国語の授業で聞いた話では、同音の「切る」の場合の可能形は「切れる」ですから、音が同じ言葉で意味によって活用方法が異なるのは不合理であり、言葉は簡単な方に変化する傾向があるため、「着れる」になるのは自然、というものでした。
言葉が間違っている、間違っていない、ということに執着するのはどちらかというと理工系の一部の人で、どうやら一度決めた定義が異なっていくことが許せないようです。一方で国語系の人は、このような変化は正さず容認する傾向にあります。
そんな誰も議論しなくなった「ら抜き言葉」はさておき、私はかつての若者言葉で流行語になった言葉の衰退が気になります。
例えば、「超」は、今使われているでしょうか?生まれは東海道新幹線が開通した1964年でしょうか?私には1977年のさらば宇宙戦艦ヤマトで最後に出てきた敵大型戦艦が、「超弩級大型戦艦」と呼ばれたことで知りました。ピークは、1996年頃に木村拓哉氏はドラマで「チョベリバ」と言った頃だと思います。
若者言葉として現在あるのは、「めちゃ、めっちゃ」だと思います。しかし、その「めちゃ、めっちゃ」も、若干「手垢がつき」、古くなってきているように感じます。
また、「やばい」はどうでしょうか?「自分にとって良くない状況に変化していくことをさしてつかう言葉」です。
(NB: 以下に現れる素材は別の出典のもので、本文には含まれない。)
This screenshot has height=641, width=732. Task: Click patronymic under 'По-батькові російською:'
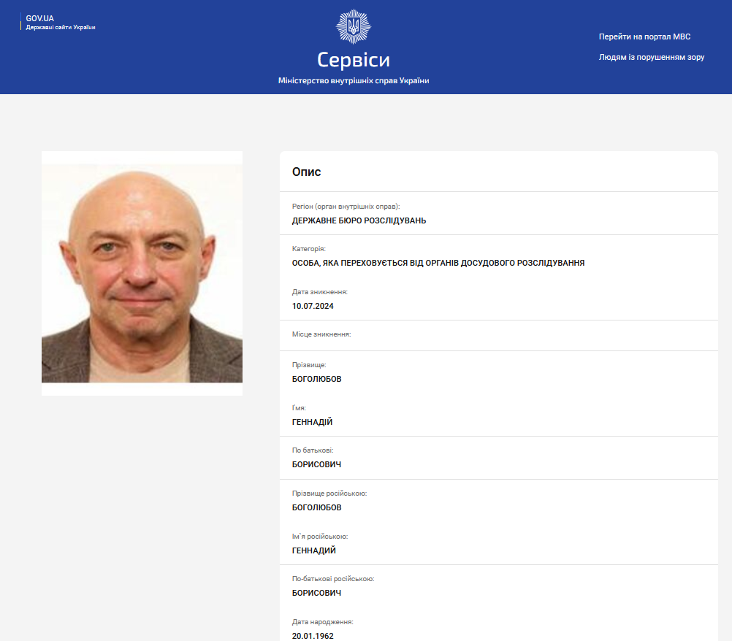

私は、私が住む地域の別の意味の方言によく似ており、主義として使いません。
この言葉は、江戸時代から太平洋戦争を経て、1980年代までは、やくざ者や不良学生などに使われてきたようです。それが1980年代半ばころから、「一見真面目そうな女の子でも、自分が親しみやすいキャラクターであることを演出するために、わざと悪ぶって使う言葉」に昇格しました。
そこから一般化が進みましたが、1990年代後半、若者向けファッション雑誌に「ヤバいアイテム」という表現が現れました。「ストリート感覚満点でかっこう良く、それでいて秘密にした衣服やアクセサリー」という意味です。そこから本来の意味を失い、「かっこう良い」になり「おいしい」の意味にも使われるようになっていきました。しかしこちらも「超」と同様に、急速に衰えてはいないでしょうか?
私はこの二つの言葉が勢いを失っている背景に、「かつての不良性要素(ヤンキー、ギャル)を忌み嫌う傾向が強まってきた」ことを感じています。2000年頃は、景気悪化が普通になり、就業、就職意識を失った若者が街にあふれた時期でした。その頃の「ヤンキー、ギャル」がその後どうなっていったかというと、「若年結婚、出産、貧困、暴力、離婚、殺人」でした。すなわち、かっこう良いとされてきた「ヤンキー、ギャル」は、「あ、そのうち殺人するかされる人だ!」と見られてしまうのです。
私がかつて富士山五合目に「半袖、半ズボン、サンダル」で行ったところ、周囲の人が「あ、凍死して新聞に載る人だ。今のうちにじっくり見ておこう!」とニヤニヤしながら嘲笑の目にさらされたのと、同じ状況です。
すなわち、ヤンキーやギャルなど、不真面目ぶることが格好悪いとされる時代が、より本格的になった、ということがここにも表れていたのです。